Muscle signals can pilot a robot

Albert Einstein famously postulated that “the only real valuable thing is intuition,” arguably one of the most important keys to understanding intention and communication. 

But intuitiveness is hard to teach — especially to a machine. Looking to improve this, a team from MIT’s Computer Science and Artificial Intelligence Laboratory (CSAIL) came up with a method that dials us closer to more seamless human-robot collaboration. The system, called “Conduct-A-Bot,” uses human muscle signals from wearable sensors to pilot a robot’s movement. 

“We envision a world in which machines help people with cognitive and physical work, and to do so, they adapt to people rather than the other way around,” says Professor Daniela Rus, director of CSAIL, deputy dean of research for the MIT Stephen A. Schwarzman College of Computing, and co-author on a paper about the system. 

To enable seamless teamwork between people and machines, electromyography and motion sensors are worn on the biceps, triceps, and forearms to measure muscle signals and movement. Algorithms then process the signals to detect gestures in real time, without any offline calibration or per-user training data. The system uses just two or three wearable sensors, and nothing in the environment — largely reducing the barrier to casual users interacting with robots.

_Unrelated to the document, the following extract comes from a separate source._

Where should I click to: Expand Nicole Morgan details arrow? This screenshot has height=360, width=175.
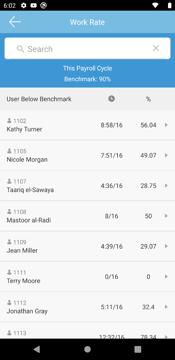(166, 155)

While Conduct-A-Bot could potentially be used for various scenarios, including navigating menus on electronic devices or supervising autonomous robots, for this research the team used a Parrot Bebop 2 drone, although any commercial drone could be used.

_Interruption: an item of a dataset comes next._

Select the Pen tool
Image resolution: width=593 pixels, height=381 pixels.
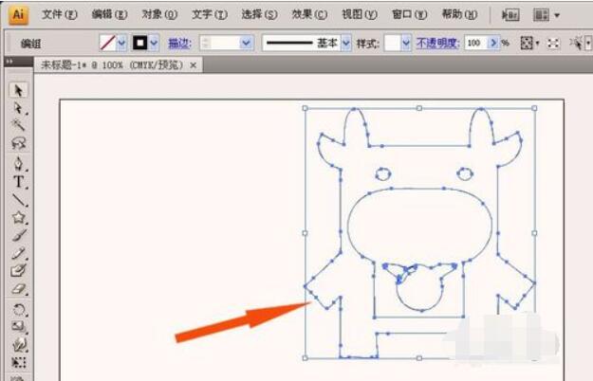point(18,164)
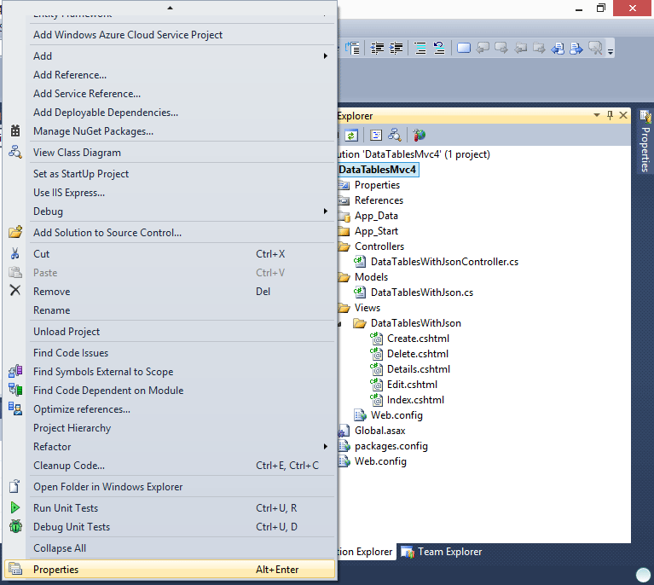Click the View Class Diagram icon in the menu

pos(15,152)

By detecting actions like rotational gestures, clenched fists, tensed arms, and activated forearms, Conduct-A-Bot can move the drone left, right, up, down, and forward, as well as allow it to rotate and stop. 

If you gestured toward the right to your friend, they could likely interpret that they should move in that direction. Similarly, if you waved your hand to the left, for example, the drone would follow suit and make a left turn. 

In tests, the drone correctly responded to 82 percent of over 1,500 human gestures when it was remotely controlled to fly through hoops. The system also correctly identified approximately 94 percent of cued gestures when the drone was not being controlled.

“Understanding our gestures could help robots interpret more of the nonverbal cues that we naturally use in everyday life,” says Joseph DelPreto, lead author on the new paper. “This type of system could help make interacting with a robot more similar to interacting with another person, and make it easier for someone to start using robots without prior experience or external sensors.” 

This type of system could eventually target a range of applications for human-robot collaboration, including remote exploration, assistive personal robots, or manufacturing tasks like delivering objects or lifting materials. 

These intelligent tools are also consistent with social distancing — and could potentially open up a realm of future contactless work. For example, you can imagine machines being controlled by humans to safely clean a hospital room, or drop off medications, while letting us humans stay a safe distance.

Muscle signals can often provide information about states that are hard to observe from vision, such as joint stiffness or fatigue.    

For example, if you watch a video of someone holding a large box, you might have difficulty guessing how much effort or force was needed — and a machine would also have difficulty gauging that from vision alone. Using muscle sensors opens up possibilities to estimate not only motion, but also the force and torque required to execute that physical trajectory.

For the gesture vocabulary currently used to control the robot, the movements were detected as follows: 

  • stiffening the upper arm to stop the robot (similar to briefly cringing when seeing something going wrong): biceps and triceps muscle signals;
  • waving the hand left/right and up/down to move the robot sideways or vertically: forearm muscle signals (with the forearm accelerometer indicating hand orientation);
  • fist clenching to move the robot forward: forearm muscle signals; and
  • rotating clockwise/counterclockwise to turn the robot: forearm gyroscope.

Machine learning classifiers detected the gestures using the wearable sensors. Unsupervised classifiers processed the muscle and motion data and clustered it in real time to learn how to separate gestures from other motions. A neural network also predicted wrist flexion or extension from forearm muscle signals.  

The system essentially calibrates itself to each person's signals while they're making gestures that control the robot, making it faster and easier for casual users to start interacting with robots.

In the future, the team hopes to expand the tests to include more subjects. And while the movements for Conduct-A-Bot cover common gestures for robot motion, the researchers want to extend the vocabulary to include more continuous or user-defined gestures. Eventually, the hope is to have the robots learn from these interactions to better understand the tasks and provide more predictive assistance or increase their autonomy. 

“This system moves one step closer to letting us work seamlessly with robots so they can become more effective and intelligent tools for everyday tasks,” says DelPreto. “As such collaborations continue to become more accessible and pervasive, the possibilities for synergistic benefit continue to deepen.” 

DelPreto and Rus presented the paper virtually earlier this month at the ACM/IEEE International Conference on Human Robot Interaction.